### [Task requirements]
Reproduce each of the following items line for line, with no changes.

[Target pointing data]
────

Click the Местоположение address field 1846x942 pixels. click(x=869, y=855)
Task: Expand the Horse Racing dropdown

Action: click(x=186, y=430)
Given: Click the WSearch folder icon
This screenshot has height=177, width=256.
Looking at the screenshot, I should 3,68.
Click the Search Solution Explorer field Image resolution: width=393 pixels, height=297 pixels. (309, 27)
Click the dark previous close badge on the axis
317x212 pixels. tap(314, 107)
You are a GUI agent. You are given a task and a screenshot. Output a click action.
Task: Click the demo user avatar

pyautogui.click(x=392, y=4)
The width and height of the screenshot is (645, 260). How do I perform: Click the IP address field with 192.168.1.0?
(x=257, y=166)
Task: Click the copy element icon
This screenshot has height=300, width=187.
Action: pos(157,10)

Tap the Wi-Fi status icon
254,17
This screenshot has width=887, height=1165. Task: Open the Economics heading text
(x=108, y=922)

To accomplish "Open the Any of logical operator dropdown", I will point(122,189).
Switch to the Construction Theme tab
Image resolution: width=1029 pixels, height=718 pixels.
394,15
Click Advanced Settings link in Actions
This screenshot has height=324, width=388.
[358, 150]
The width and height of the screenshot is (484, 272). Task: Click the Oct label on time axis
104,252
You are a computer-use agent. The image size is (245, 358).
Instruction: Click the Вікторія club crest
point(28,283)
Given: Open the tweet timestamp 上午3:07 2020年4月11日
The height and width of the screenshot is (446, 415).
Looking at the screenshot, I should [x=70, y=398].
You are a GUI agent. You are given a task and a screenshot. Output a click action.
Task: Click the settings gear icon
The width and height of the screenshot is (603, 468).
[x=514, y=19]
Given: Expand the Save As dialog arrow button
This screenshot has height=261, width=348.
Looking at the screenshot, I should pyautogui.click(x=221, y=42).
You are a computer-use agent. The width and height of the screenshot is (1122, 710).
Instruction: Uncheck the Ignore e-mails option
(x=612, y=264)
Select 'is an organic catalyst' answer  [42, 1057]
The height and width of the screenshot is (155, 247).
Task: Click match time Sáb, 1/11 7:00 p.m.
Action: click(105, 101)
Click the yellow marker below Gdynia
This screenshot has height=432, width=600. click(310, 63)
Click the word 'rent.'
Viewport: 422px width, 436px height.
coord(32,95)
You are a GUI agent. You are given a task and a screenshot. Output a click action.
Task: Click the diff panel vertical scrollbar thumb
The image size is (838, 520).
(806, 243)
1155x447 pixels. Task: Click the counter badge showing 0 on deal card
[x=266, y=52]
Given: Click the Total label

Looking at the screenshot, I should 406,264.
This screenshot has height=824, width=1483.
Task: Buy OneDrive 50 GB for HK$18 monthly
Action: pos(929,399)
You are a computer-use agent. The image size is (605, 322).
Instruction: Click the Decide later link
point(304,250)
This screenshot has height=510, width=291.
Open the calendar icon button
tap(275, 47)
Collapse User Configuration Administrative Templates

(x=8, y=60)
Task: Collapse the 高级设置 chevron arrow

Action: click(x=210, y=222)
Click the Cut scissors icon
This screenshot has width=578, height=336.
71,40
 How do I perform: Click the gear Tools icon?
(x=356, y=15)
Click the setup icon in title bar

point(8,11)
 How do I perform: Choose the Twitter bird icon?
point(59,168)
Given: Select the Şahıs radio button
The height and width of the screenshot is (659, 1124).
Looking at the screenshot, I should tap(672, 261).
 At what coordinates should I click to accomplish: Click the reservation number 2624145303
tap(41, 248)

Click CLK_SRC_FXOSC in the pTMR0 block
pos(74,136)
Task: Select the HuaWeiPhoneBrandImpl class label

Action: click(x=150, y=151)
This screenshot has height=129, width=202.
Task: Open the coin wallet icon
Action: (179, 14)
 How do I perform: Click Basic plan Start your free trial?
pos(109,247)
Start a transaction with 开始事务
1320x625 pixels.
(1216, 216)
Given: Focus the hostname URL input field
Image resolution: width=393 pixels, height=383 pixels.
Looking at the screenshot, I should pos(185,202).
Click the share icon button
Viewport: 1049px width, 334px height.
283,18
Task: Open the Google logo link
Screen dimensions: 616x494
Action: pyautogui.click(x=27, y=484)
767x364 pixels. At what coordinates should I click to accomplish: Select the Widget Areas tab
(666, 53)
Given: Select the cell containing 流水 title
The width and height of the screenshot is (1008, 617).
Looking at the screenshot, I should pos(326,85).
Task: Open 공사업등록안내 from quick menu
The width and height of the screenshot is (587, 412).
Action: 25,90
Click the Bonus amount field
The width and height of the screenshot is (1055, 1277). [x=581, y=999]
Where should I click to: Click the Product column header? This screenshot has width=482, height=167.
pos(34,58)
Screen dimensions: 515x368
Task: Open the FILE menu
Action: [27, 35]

────

### [Solution to the exercise]
Click the Местоположение address field 1846x942 pixels. click(x=869, y=855)
Task: Expand the Horse Racing dropdown

Action: click(x=186, y=430)
Given: Click the WSearch folder icon
This screenshot has height=177, width=256.
Looking at the screenshot, I should 3,68.
Click the Search Solution Explorer field Image resolution: width=393 pixels, height=297 pixels. (309, 27)
Click the dark previous close badge on the axis
317x212 pixels. tap(314, 107)
You are a GUI agent. You are given a task and a screenshot. Output a click action.
Task: Click the demo user avatar

pyautogui.click(x=392, y=4)
The width and height of the screenshot is (645, 260). How do I perform: Click the IP address field with 192.168.1.0?
(x=257, y=166)
Task: Click the copy element icon
This screenshot has height=300, width=187.
Action: pos(157,10)

Tap the Wi-Fi status icon
254,17
This screenshot has width=887, height=1165. Task: Open the Economics heading text
(x=108, y=922)

To accomplish "Open the Any of logical operator dropdown", I will point(122,189).
Switch to the Construction Theme tab
Image resolution: width=1029 pixels, height=718 pixels.
394,15
Click Advanced Settings link in Actions
This screenshot has height=324, width=388.
[358, 150]
The width and height of the screenshot is (484, 272). Task: Click the Oct label on time axis
104,252
You are a computer-use agent. The image size is (245, 358).
Instruction: Click the Вікторія club crest
point(28,283)
Given: Open the tweet timestamp 上午3:07 2020年4月11日
The height and width of the screenshot is (446, 415).
Looking at the screenshot, I should [x=70, y=398].
You are a GUI agent. You are given a task and a screenshot. Output a click action.
Task: Click the settings gear icon
The width and height of the screenshot is (603, 468).
[x=514, y=19]
Given: Expand the Save As dialog arrow button
This screenshot has height=261, width=348.
Looking at the screenshot, I should pyautogui.click(x=221, y=42).
You are a computer-use agent. The width and height of the screenshot is (1122, 710).
Instruction: Uncheck the Ignore e-mails option
(x=612, y=264)
Select 'is an organic catalyst' answer  [42, 1057]
The height and width of the screenshot is (155, 247).
Task: Click match time Sáb, 1/11 7:00 p.m.
Action: click(105, 101)
Click the yellow marker below Gdynia
This screenshot has height=432, width=600. click(310, 63)
Click the word 'rent.'
Viewport: 422px width, 436px height.
coord(32,95)
You are a GUI agent. You are given a task and a screenshot. Output a click action.
Task: Click the diff panel vertical scrollbar thumb
The image size is (838, 520).
(806, 243)
1155x447 pixels. Task: Click the counter badge showing 0 on deal card
[x=266, y=52]
Given: Click the Total label

Looking at the screenshot, I should 406,264.
This screenshot has height=824, width=1483.
Task: Buy OneDrive 50 GB for HK$18 monthly
Action: pos(929,399)
You are a computer-use agent. The image size is (605, 322).
Instruction: Click the Decide later link
point(304,250)
This screenshot has height=510, width=291.
Open the calendar icon button
tap(275, 47)
Collapse User Configuration Administrative Templates

(x=8, y=60)
Task: Collapse the 高级设置 chevron arrow

Action: click(x=210, y=222)
Click the Cut scissors icon
This screenshot has width=578, height=336.
71,40
 How do I perform: Click the gear Tools icon?
(x=356, y=15)
Click the setup icon in title bar

point(8,11)
 How do I perform: Choose the Twitter bird icon?
point(59,168)
Given: Select the Şahıs radio button
The height and width of the screenshot is (659, 1124).
Looking at the screenshot, I should tap(672, 261).
 At what coordinates should I click to accomplish: Click the reservation number 2624145303
tap(41, 248)

Click CLK_SRC_FXOSC in the pTMR0 block
pos(74,136)
Task: Select the HuaWeiPhoneBrandImpl class label

Action: click(x=150, y=151)
This screenshot has height=129, width=202.
Task: Open the coin wallet icon
Action: (179, 14)
 How do I perform: Click Basic plan Start your free trial?
pos(109,247)
Start a transaction with 开始事务
1320x625 pixels.
(1216, 216)
Given: Focus the hostname URL input field
Image resolution: width=393 pixels, height=383 pixels.
Looking at the screenshot, I should pos(185,202).
Click the share icon button
Viewport: 1049px width, 334px height.
283,18
Task: Open the Google logo link
Screen dimensions: 616x494
Action: pyautogui.click(x=27, y=484)
767x364 pixels. At what coordinates should I click to accomplish: Select the Widget Areas tab
(666, 53)
Given: Select the cell containing 流水 title
The width and height of the screenshot is (1008, 617).
Looking at the screenshot, I should pos(326,85).
Task: Open 공사업등록안내 from quick menu
The width and height of the screenshot is (587, 412).
Action: 25,90
Click the Bonus amount field
The width and height of the screenshot is (1055, 1277). [x=581, y=999]
Where should I click to: Click the Product column header? This screenshot has width=482, height=167.
pos(34,58)
Screen dimensions: 515x368
Task: Open the FILE menu
Action: [27, 35]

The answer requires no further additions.